UC System Discusses Open Access Policy

This Summer, the University Committee on Library and Scholarly Communication (UCOLASC) of the University of California Academic Senate put forward a proposed Open Access Policy for the UC System. The Senate is requesting input and comments on the policy will be accepted up to January 11, 2013.

The Chair of UCOLASC is Chris Kelty, frequent Savage Minds author and Associate Professor at UCLA in Anthropology and Information Studies. In his cover letter to the proposed policy, Prof. Kelty notes that the policy is part of a larger UC effort “to transform the scholarly publishing industry and improve the accessibility and visibility of our scholarly research.” There are already a number of options for scholars who wish to make their research available online – options like SSRN, ArXiv, and many institutions already have institutional repositories – so why this policy? Kelty continues:

The key function of this policy is to change the default relationship that faculty have with scholarly publishers. Currently, each faculty member must individually negotiate open access rights with each individual publisher for each publication. The proposed policy would invert that relationship. It would make open access the default right of faculty and instead force publishers to request exclusive rights (by asking authors to opt-out). By making this a collective policy, individual faculty benefit from their membership in the policy-making group. Moreover, under this policy faculty members both retain ownership of their copyright and have an unobstructed right to opt out of the license for any reason.
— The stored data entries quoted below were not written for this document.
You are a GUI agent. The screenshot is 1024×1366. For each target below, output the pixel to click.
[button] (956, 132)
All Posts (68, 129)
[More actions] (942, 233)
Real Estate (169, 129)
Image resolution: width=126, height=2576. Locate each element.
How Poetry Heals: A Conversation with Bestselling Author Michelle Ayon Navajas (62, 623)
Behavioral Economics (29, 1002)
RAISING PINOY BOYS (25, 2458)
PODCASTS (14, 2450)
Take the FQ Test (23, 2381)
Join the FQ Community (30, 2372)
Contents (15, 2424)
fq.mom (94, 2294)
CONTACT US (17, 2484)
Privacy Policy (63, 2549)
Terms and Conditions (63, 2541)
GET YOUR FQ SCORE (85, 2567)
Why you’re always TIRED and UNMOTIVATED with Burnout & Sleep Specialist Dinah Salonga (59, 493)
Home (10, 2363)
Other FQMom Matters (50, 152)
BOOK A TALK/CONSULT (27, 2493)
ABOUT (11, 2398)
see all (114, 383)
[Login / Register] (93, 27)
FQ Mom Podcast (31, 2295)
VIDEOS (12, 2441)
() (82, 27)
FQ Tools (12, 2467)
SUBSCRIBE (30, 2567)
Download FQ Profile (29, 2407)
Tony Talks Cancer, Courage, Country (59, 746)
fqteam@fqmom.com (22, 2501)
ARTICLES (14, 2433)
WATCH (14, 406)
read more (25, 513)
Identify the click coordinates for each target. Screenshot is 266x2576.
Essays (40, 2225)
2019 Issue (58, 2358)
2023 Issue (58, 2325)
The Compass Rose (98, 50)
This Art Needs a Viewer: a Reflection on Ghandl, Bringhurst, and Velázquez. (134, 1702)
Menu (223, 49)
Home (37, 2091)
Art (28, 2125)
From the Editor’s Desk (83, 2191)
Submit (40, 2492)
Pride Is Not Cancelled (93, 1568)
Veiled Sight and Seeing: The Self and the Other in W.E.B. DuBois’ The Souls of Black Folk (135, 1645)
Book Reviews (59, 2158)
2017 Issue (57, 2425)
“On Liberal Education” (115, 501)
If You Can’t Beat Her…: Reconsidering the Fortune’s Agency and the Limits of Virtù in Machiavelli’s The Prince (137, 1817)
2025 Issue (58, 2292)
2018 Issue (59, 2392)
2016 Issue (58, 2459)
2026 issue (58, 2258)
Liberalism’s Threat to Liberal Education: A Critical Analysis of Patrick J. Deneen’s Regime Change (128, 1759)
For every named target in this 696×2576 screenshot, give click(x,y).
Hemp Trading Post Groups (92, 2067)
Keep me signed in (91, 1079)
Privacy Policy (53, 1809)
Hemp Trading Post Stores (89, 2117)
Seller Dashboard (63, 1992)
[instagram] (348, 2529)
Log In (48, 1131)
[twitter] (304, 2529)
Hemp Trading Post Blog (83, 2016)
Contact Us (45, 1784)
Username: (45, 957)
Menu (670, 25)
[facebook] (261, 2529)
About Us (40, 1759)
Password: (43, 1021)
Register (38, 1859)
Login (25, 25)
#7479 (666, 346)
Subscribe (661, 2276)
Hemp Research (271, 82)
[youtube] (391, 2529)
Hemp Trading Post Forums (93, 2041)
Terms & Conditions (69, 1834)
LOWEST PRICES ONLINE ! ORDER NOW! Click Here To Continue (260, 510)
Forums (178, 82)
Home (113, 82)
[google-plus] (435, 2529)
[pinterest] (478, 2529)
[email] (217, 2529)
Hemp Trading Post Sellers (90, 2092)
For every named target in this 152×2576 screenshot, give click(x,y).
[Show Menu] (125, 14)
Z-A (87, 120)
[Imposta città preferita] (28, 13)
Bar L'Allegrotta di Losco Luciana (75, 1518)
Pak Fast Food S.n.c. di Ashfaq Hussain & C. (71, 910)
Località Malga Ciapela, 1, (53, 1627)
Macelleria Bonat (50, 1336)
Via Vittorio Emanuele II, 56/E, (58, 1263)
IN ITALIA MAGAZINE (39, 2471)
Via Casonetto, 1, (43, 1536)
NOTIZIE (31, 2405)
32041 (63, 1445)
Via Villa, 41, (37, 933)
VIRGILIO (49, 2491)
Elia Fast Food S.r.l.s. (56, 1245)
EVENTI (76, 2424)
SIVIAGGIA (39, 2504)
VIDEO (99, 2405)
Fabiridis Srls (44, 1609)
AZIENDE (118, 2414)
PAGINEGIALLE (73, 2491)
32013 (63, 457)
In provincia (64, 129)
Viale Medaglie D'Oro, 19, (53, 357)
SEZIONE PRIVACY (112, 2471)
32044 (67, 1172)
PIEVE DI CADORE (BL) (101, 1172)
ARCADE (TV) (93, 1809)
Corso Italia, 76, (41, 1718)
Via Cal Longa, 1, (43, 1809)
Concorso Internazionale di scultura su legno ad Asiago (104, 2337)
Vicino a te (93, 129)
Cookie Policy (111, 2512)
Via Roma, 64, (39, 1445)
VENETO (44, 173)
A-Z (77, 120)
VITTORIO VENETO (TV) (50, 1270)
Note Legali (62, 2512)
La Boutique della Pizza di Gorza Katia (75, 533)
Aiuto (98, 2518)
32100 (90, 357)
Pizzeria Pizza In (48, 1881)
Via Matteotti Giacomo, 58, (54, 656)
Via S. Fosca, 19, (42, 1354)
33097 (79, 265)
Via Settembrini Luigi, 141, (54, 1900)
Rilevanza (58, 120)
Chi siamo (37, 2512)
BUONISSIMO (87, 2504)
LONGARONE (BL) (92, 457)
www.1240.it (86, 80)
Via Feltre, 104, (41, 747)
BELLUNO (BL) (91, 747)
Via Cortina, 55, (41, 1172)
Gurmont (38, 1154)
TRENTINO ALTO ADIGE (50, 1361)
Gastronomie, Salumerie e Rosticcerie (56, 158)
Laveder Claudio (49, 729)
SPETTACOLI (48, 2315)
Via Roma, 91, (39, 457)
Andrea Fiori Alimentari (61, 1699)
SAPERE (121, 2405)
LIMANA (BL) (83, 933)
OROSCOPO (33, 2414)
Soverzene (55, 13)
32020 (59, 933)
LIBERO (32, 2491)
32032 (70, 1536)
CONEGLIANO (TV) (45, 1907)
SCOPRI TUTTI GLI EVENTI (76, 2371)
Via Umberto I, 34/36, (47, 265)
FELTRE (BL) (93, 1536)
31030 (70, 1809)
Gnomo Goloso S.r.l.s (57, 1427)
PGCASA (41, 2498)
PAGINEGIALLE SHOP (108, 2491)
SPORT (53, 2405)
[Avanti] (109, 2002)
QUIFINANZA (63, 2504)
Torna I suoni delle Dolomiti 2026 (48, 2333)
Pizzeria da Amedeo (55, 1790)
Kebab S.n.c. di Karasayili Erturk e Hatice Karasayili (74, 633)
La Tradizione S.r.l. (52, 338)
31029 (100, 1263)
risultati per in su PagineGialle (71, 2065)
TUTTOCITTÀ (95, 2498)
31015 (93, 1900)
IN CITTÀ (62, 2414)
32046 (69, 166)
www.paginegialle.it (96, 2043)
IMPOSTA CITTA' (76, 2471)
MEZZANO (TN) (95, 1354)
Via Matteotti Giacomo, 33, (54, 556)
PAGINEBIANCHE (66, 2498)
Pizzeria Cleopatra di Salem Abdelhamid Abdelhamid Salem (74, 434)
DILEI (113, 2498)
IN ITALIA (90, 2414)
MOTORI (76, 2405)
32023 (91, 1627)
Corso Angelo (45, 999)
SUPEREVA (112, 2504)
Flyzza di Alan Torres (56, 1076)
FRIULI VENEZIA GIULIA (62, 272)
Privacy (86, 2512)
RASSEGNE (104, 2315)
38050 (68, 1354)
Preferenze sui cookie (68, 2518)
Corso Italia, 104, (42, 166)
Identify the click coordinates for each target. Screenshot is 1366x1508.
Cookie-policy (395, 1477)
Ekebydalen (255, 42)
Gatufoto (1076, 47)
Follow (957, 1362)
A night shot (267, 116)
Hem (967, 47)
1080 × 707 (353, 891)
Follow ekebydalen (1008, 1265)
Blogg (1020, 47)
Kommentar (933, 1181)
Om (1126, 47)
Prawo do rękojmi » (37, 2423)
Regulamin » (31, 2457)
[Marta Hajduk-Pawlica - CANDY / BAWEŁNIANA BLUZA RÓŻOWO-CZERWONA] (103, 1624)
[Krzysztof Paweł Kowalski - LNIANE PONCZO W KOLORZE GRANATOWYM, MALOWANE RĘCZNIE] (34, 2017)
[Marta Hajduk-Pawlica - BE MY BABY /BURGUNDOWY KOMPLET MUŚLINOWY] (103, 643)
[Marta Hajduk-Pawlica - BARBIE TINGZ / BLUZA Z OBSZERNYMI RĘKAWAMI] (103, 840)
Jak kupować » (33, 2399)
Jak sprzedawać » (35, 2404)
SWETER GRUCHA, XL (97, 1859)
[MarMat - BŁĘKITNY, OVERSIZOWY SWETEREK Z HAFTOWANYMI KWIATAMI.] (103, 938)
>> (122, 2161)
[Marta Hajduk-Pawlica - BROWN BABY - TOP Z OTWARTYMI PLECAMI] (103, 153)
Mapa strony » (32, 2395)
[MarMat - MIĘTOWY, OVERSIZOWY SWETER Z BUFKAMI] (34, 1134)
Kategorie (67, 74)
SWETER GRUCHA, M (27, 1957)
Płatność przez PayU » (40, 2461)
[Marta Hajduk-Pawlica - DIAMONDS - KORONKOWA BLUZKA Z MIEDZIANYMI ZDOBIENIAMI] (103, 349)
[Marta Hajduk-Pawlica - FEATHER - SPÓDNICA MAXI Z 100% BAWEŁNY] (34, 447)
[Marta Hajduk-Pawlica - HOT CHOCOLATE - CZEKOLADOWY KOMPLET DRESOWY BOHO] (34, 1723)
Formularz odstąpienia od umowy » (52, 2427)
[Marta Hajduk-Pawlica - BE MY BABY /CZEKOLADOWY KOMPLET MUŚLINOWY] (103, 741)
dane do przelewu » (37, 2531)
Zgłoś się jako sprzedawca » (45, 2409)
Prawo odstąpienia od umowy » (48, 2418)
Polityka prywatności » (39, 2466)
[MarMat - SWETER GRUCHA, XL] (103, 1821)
What I particularly like about Kelty’s language is the focus on inverting the relationship between faculty and publishers. In the author/publisher relationship, publishers typically have the upper hand: publishers produce a contract requiring transfer of author rights and authors sign away their rights with little bargaining power if they want to get published. Open access policies such as the one proposed for the UC System provide faculty with greater support when negotiating a publishing contract, not just by requiring open access to scholarship, but also by helping faculty understand all of their rights and how to assert those rights.

If the UC System adopts this Open Access Policy, it will be a big deal. Yes, there are other U.S. institutions that have adopted similar policies (including MIT, Harvard, Kansas, and Princeton), but having probably the largest system of public universities in the U.S. support, as a whole, open access to the scholarly output of their faculty will make waves.

If you are faculty at one of the UC schools, please take a look at the policy draft and at Chris Kelty’s excellent presentation on the proposed policy, and talk to your peers, especially in your department and in your campus Senate.

If you are faculty at other institutions and don’t yet have a campus open access policy, take a look at the UC policy and presentation linked to in the previous paragraph and start asking questions at your own institution (if you’re not sure who to talk to, your library is probably a good place to start).